Building a dam craft with popsicle sticks fits easily into studies on water power, energy sources and electricity, and ecosystems. Many children will enjoy the hands-on building experience. Project-based learning brings out the innate creativity of young minds and harnesses the energy of active learners, giving them the best chance to showcase their knowledge and understanding. Through the research, construction and testing process, children have the opportunity to learn about types of dams, the forces and structural integrity of dams, how dams generate electricity and the environmental impact of dams.
Research and Building
Research types of dams, construction tips, forces that affect dams, problems facing dam engineers and how shape affects the strength of a structure. Check your local library for books on dams and dam construction . PBS' Building Big has a useful resource page on dams as well.
Draw a diagram of a popsicle stick dam that will best withstand the flow of water.
Place the container on a solid surface.

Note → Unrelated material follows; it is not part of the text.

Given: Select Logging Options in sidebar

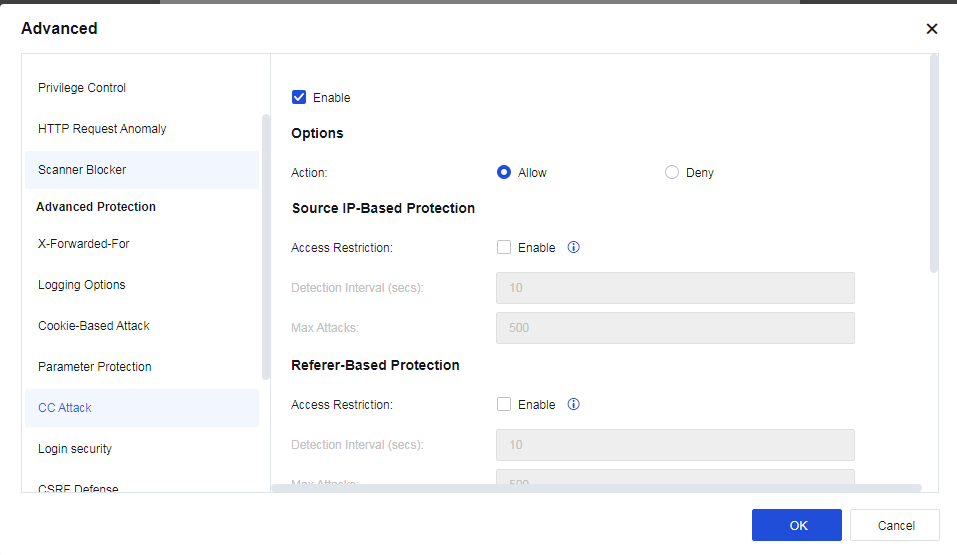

Pour the dirt or sand into your container until it is half full. Use the spoon to contour the landscape and cut a path for the river that runs the entire length of the container.
Fill the river bottom with a thin layer of gravel.

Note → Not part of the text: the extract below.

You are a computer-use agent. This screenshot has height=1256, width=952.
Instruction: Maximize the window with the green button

Choose a point in the river to place a dam and decide what type of dam would work best at that location. Compare that design with your dam drawing and make modifications to the design, if necessary.
Construct the dam according to your design using popsicle sticks, gravel, dirt or sand, tape, string and glue. Cut the popsicle sticks into any shape or size as needed. Create a sluice gate to start and stop the flow of water as needed. Decorate the landscape, if desired, by placing toy fish, trees, bushes, and animals on the land and in the river.

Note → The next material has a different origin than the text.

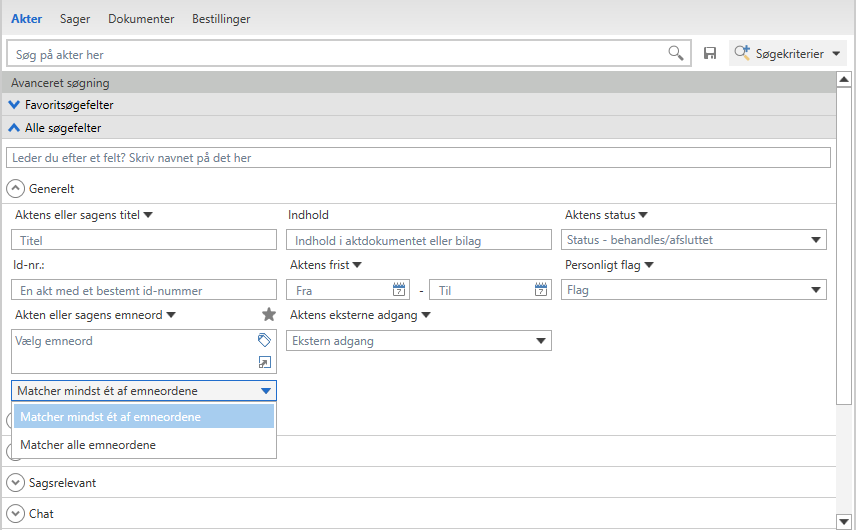
Task: Click the magnifying glass search icon
Action: [x=676, y=53]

Close the dam gate to prevent the flow of water through the dam and fill the bucket with water.
Slightly elevate one end and slowly pour the water into the river channel until it flows down to the dam.
Open the gate and watch the water flow through the dam. Continue adding water, opening and closing the sluice gate to test its capacity to control water flow.
If you are not satisfied with the function of your dam, identify the weakness and redesign the dam and sluice gate. Siphon the water from the container with the baster and install the new dam in the river.
Repeat testing steps 1-4, to determine whether you have solved the problem, until you are satisfied with the results.
If possible, this project works well outside or in a garage or rec room on a large sturdy table. If done outside, a garden hose can replace the bucket as the water source.
Those who live near beaches or quarries may be able to obtain sand and rock at low cost or free. Check local regulations and contact the local parks department or fish and wildlife service or the owners of the land for permission and cost details.